Lebih lanjut Farohaji menjelaskan, SAR dikembangkan untuk melengkapi kekurangan dari sensor optik dan penyempurnaan dari Real Aperture Radar (RAR).  SAR lebih bisa menghasilkan resolusi yang tinggi karena mensitesiskan lebar antena pada sisi azimuth (sudut sejalan dengan wahana).
 
SAR menggunakan seeding yang juga disebut sidelook radar, karena pada saat menangkap gambar, posisi arah tembak gelombangnya harus miring, 30 sampai 60 derajat dari sudut normal wahananya.  Dikatakannya, SAR hadir untuk mengatasi kelemahan penginderaan jauh, yaitu ketidakmampuan interpretasi data apabila tertutup suatu objek, seperti awan, kanopi vegetasi berupa dahan pohon dan pepohonan, dan lain sebagainya.
 
Adanya objek penghalang seperti awan akan mengurangi kualitas data citra penginderaan jauh yang didapat, dan mengurangi informasi yang dapat diekstrak dari citra tersebut.  Kelemahan lainnya, citra pada visible band biasanya bergantung pada satelit pasif yang tidak dapat merekam di malam hari, saat terjadi badai hebat, ataupun pada area hutan dengan densitas yang tinggi.
 
"Hal tersebut dapat diatasi menggunakan SAR," ungkap Farohaji.

Cara Kerja SAR

Lebih lanjut Farohaji menguraikan cara kerja sistem SAR. Dimulai dari main board atau kontrol sistem akan memproduksi sebuah gelombang, kemudian diteruskan pada RF system, lalu dikuatkan dengan amplifier, dan diteruskan oleh antena pengirim untuk menembak sebuah sasaran atau objek.
 
Kemudian objek tersebut akan memantulkan kembali gelombang mikro yang dipancarkan dan akan diterima oleh antena penerima.
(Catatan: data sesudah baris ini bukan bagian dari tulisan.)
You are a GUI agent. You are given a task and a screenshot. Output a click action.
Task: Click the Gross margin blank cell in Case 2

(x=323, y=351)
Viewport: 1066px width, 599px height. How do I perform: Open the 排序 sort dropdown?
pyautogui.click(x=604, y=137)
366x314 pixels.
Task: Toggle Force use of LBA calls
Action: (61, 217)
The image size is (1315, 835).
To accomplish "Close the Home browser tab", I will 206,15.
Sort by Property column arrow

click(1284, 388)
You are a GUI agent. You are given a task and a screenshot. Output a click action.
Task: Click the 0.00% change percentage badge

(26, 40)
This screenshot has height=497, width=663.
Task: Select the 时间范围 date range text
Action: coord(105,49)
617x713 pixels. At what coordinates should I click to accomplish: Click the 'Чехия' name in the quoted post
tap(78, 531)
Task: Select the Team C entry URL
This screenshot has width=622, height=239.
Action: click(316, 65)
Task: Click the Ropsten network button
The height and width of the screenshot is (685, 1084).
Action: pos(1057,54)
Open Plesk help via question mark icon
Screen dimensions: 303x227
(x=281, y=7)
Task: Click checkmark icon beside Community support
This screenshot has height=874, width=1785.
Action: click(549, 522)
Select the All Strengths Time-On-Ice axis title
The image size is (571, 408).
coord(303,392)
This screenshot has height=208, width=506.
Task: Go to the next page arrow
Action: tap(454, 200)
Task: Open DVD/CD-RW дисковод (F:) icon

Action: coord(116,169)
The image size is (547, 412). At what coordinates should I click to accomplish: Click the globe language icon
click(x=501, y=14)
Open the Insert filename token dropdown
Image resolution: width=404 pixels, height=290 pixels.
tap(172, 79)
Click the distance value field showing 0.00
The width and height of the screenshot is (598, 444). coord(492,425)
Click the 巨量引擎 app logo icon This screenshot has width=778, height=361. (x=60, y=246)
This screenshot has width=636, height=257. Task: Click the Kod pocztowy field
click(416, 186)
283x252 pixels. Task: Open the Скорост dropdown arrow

Selanjutnya diteruskan dan disimpan, lalu diolah menjadi sebuah gambar.
 
Secara dasar, fungsinya hampir sama dengan kamera optik. Akan tetapi, karena memiliki informasi tertentu yang tidak dipunyai sensor optik, SAR dapat dimanfaatkan beberapa hal yang lebih spesial, seperti melakukan deteksi penurunan permukaan tanah, tanah longsor, deformasi tanah, pengintaian pada malam hari, dan lain-lain.
 
"Teknologi SAR juga mampu menembus dahan pohon dan pepohonan. Bahkan pada frekuensi tertentu dapat menempus permukaan tanah," terangnya dilansir dari laman BRIN, Sabtu, 13 Mei 2023.
 
Meski begitu, SAR bukan berarti tanpa kelemahan. Teknologi ini menghasilkan gambar yang hitam putih dan ukuran data yang dihasilkan cukup besar.
 
"Di Indonesia sendiri belum menguasai teknologinya secara utuh dikarenakan biaya riset cukup tinggi," jelas Farohaji.
 
Lebih lanjut dia membeberkan, sistem SAR terbagi menjadi beberapa bagian. Ada sumber energi atau power, prosesor utama, time control, sistem RF, dan antena. Sub bagian tersebut memiliki fungsi masing-masing.
 
Dirinya mengaku secara spesifik mengerjakan sistem antena sebagai sensor. Antena pada sistem SAR layaknya sepasang bola mata - dia berfungsi untuk menangkap (mengirimkan sinyal dan menerimanya kembali) pada objek yang dimaksud.
 
Tentu saja, desain dan kemampuannya disesuaikan dengan kebutuhan sistem. Desain antena akan disesuaikan, apakah pada frekuensi L-Band, C-Band, X-band, atau frekuensi lain.
 
"Untuk saat ini, antena yang telah dikembangkan adalah sepasang antena identik yang berfungsi untuk pengirim dan penerima," lanjutnya.
 
Namun dalam riset, tentu ia tidak sendiri. "Pengembangan sistem SAR ini dilakukan Tim Rumpin Radar and Aerosenses Lab (RRAL), yang mana saya sebagai ketuanya," ujarnya.
 
Farohaji dan timnya menjadi yang pertama di Indonesia yang secara khusus melakukan riset dan pengembangan untuk menguasai teknologi SAR ini. Selain dengan timnya, ia juga berkolaborasi antar unit dan antar organisasi riset di BRIN, yaitu PRTP-ORPA, Pusat Riset Telekomunikasi-Organisasi Riset Elektronika dan Informatika, dan Pusat Riset Teknologi Polimer-Organisasi Riset Nanoteknologi dan Material.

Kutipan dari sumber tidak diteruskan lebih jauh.